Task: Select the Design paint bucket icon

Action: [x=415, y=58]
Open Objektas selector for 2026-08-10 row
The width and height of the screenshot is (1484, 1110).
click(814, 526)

==================================================

## ZIEL DER AUFGABE
Bitte sammeln Sie aus den obigen Einträgen jede Zeile, in der das Wort „icon“ vorkommt, und geben Sie diese Zeilen unverändert wieder.

## ANTWORT
Task: Select the Design paint bucket icon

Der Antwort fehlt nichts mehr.